**SELECTED EXCERPT**
For any $f$ (can be nonconvex), we have 

$$
f(x^\star) = \min_x f(x) \iff 0 \in \partial f(x^\star)
$$

In other words, $x^\star$ is a minimizer if and only if $0$ belongs to the subgradient of $f$ at $x^\star$. We can easily understand this by setting $g = 0$ in {eq}`eqn:subgradient_def`, which leads to

$$
f(y) \geq f(x^\star) + 0^T(y - x^\star) = f(x^\star).
$$

Using this, we can also derive a variant of the first-order optimality condition

$$
0 \in \partial f(x) + \mathcal{N}_C(x).
$$

## Examples

### Lasso Optimality Conditions

Given $y \in \mathbb{R}^n$, $X \in \mathbb{R}^{n \times p}$, and $\lambda \geq 0$, the Lasso problem can be written as

$$
\min_\beta \frac{1}{2}\|y - X\beta\|_2^2 + \lambda\|\beta\|_1.

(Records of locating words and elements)
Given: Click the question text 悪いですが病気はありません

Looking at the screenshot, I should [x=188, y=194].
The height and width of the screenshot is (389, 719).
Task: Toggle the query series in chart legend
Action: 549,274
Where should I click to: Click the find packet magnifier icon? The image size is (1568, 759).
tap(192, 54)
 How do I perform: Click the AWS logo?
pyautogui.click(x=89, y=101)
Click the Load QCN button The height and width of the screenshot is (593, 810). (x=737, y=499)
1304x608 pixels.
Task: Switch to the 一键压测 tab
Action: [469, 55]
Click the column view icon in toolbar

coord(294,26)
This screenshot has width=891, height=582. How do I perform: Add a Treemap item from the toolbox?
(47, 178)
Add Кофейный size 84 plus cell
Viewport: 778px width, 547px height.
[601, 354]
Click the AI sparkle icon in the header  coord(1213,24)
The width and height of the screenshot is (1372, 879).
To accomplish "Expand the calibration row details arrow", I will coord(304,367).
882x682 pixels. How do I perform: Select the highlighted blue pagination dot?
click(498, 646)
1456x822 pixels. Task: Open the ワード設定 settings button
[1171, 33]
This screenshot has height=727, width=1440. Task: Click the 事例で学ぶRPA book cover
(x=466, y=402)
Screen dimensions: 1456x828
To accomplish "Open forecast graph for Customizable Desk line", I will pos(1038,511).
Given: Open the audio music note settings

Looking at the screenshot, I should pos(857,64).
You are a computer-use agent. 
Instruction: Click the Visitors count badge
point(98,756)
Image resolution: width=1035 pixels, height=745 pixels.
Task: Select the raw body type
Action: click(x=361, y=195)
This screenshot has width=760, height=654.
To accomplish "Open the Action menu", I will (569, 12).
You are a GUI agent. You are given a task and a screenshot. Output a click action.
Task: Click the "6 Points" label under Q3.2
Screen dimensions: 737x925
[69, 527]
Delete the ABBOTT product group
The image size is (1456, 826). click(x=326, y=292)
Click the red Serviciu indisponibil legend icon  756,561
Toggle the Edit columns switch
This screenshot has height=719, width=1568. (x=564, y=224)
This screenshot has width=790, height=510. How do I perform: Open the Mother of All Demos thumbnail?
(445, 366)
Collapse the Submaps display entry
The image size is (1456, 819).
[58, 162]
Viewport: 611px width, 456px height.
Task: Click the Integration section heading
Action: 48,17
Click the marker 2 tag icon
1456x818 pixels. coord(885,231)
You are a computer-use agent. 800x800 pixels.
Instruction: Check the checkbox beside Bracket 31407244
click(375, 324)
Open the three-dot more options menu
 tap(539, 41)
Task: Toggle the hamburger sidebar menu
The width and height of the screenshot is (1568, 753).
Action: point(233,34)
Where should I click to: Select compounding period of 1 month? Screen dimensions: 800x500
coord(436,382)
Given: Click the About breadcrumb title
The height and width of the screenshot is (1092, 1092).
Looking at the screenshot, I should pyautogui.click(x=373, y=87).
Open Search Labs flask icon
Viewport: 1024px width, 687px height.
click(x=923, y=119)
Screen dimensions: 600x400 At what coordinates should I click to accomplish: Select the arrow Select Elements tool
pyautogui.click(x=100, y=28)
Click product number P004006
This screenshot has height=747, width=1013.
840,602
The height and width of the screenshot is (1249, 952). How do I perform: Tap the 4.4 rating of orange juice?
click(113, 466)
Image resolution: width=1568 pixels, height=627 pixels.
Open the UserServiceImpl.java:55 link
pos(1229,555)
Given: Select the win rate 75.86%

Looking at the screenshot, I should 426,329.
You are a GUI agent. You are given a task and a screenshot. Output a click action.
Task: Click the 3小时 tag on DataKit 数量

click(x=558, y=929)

**PROBLEM TO SOLVE**
According to the excerpt on subgradient optimality above, why is $x^\star$ a minimizer of $f$ exactly when $0$ belongs to the subgradient of $f$ at $x^\star$? Answer in one to three sentences.

**ANSWER TO THE PROBLEM**
Setting $g = 0$ in the subgradient definition gives $f(y) \geq f(x^\star) + 0^T(y - x^\star) = f(x^\star)$. So $f$ takes no value below $f(x^\star)$, which makes $x^\star$ a minimizer.